- **CONSIGNE DONNÉE 1**
Recopiez fidèlement un extrait de l'entrevue avec Riad Sattouf, en commençant aux mots « Panorama : Récemment, dans » et en vous arrêtant après « des meilleurs exemples. ».
- **CONSIGNE DONNÉE 2**
Répondez aux questions suivantes à partir de l'entrevue avec Riad Sattouf :
(a) Lors de quel festival Riad Sattouf était-il de passage pour présenter son film ?
(b) Qui a réalisé l'adaptation de Watchmen citée par Panorama ?
(c) Qui signe cette entrevue ?
- **CONSIGNE DONNÉE 3**
Prolongez l'entrevue avec Riad Sattouf à partir de sa dernière phrase.

- **PASSAGE CITÉ**
..............................
ENTREVUE AVEC RIAD SATTOUF
Samedi 31 Octobre 2009

Par Mathieu Li-Goyette et Jasmine Pisapia

Visiblement consacré cinéaste grâce à l'accueil phénoménal par le public et la critique de ce premier film, Riad Sattouf et ses Beaux gosses ont fait parlé d'eux à Cannes et en France depuis mai dernier alors qu'ici, le bédéiste de profession (Manuel du puceau, Ma Circoncision, La Vie secrète des jeunes) était de passage au Festival du nouveau cinéma pour présenter son opus. Sur le matin de son départ, c'est avec heureux plaisir que nous sommes allés à sa rencontre question de se porter sur des questions d'intermédialité, d'adaptation et du défi qui s'est présenté à lui en décidant de faire de ses premiers pas au cinéma un baptême de feu qui allait être partagé par la majorité d'une distribution composée de non-acteurs. Défi relevé avec brio, voici le compte-rendu des défis, stratégies et pensées de Riad Sattouf sur le monde du cinéma - pour faire changement - vu et revu par un bédéiste.

Panorama : Récemment, dans le cinéma américain, il y a eu plusieurs cas cliniques d’adaptation cinématographique de bande dessinée où l’interprétation était un calque systématique. Est-ce qu’adapter un chef-d’oeuvre implique de faire un autre chef-d’oeuvre? L’exemple du Watchmen de Moore adapté par Snyder s’avère peut-être comme l’un des meilleurs exemples.
..............................
- **DONNÉES ENREGISTRÉES**
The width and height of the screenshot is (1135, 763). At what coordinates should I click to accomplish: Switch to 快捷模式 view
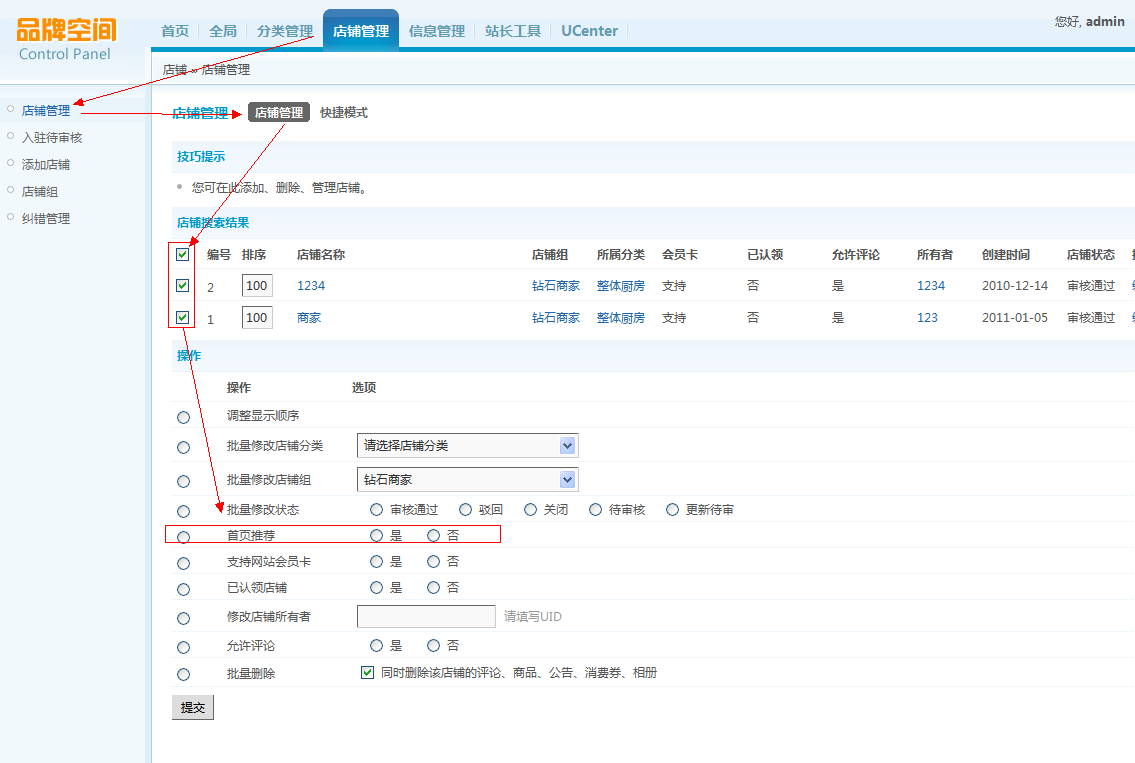point(344,113)
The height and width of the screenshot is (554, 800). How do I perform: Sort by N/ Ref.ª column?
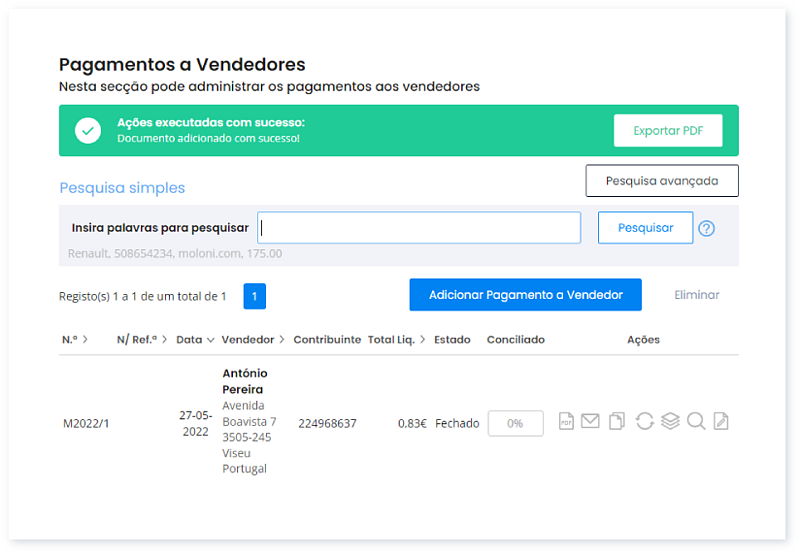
..............................
- **RÉPONSE RÉDIGÉE 1**
Panorama : Récemment, dans le cinéma américain, il y a eu plusieurs cas cliniques d’adaptation cinématographique de bande dessinée où l’interprétation était un calque systématique. Est-ce qu’adapter un chef-d’oeuvre implique de faire un autre chef-d’oeuvre? L’exemple du Watchmen de Moore adapté par Snyder s’avère peut-être comme l’un des meilleurs exemples.

- **RÉPONSE RÉDIGÉE 2**
(a) Au Festival du nouveau cinéma.
(b) Snyder.
(c) Mathieu Li-Goyette et Jasmine Pisapia.

- **RÉPONSE RÉDIGÉE 3**
Sattouf : En fait, je n’ai jamais été fan des adaptations. Les Beaux gosses ce n’est pas une adaptation de mes bédés. Je n’aime pas trop quand on prend une bande dessinée et qu’on l’adapte au cinéma. J’aime bien quand la bande dessinée se suffit à elle-même et que l’attrait du cinéma est… presque commercial. J’ai l’impression que l’on pourrait adopter des Corn Flakes au cinéma. Par exemple, Star Wars, c’est du cinéma, c’est une histoire originale et j’aime bien à l’inverse des Batman qui, bons comme ils peuvent êtres, n’approchent pas les différentes versions en bande dessinée qu’il y a eu.

Panorama : Dans Les Beaux gosses, il y a une maîtrise assez remarquable du montage pour créer le gag. En parallèle, il y a aussi l’utilisation d’un certain montage en bande dessinée qui permet la création visuelle du gag. Jusqu’à quel point avez-vous donc été responsable du montage cinématographique ici?

Sattouf : La monteuse, Virginie Bruant, je l’ai choisie parce que j’aimais sa façon de rigoler aux blagues du scénario. Je l’a trouvais intéressante parce qu’elle ne riait pas nécessairement lorsqu’il y avait des blagues par rapport aux humains qui interagissent entre eux. Elle riait le plus souvent aux situations et aux ambiances. La première version du film qu’elle a fait faisait 2h10 et on a finit par passer à 1h30. J’étais assis à côté d’elle et on n’arrêtait pas de couper. Couper, couper et couper pour en venir à tasser 40 minutes de notre film. En fait, c’est vrai que ça n’a rien à voir avec la bande dessinée, c’est très difficile de faire un parallèle entre les deux.

Panorama : Au niveau des personnages, il y a une démarche caricaturale très expressive et très travaillée qui n’est pas non plus éloignée des personnages de bande dessinée.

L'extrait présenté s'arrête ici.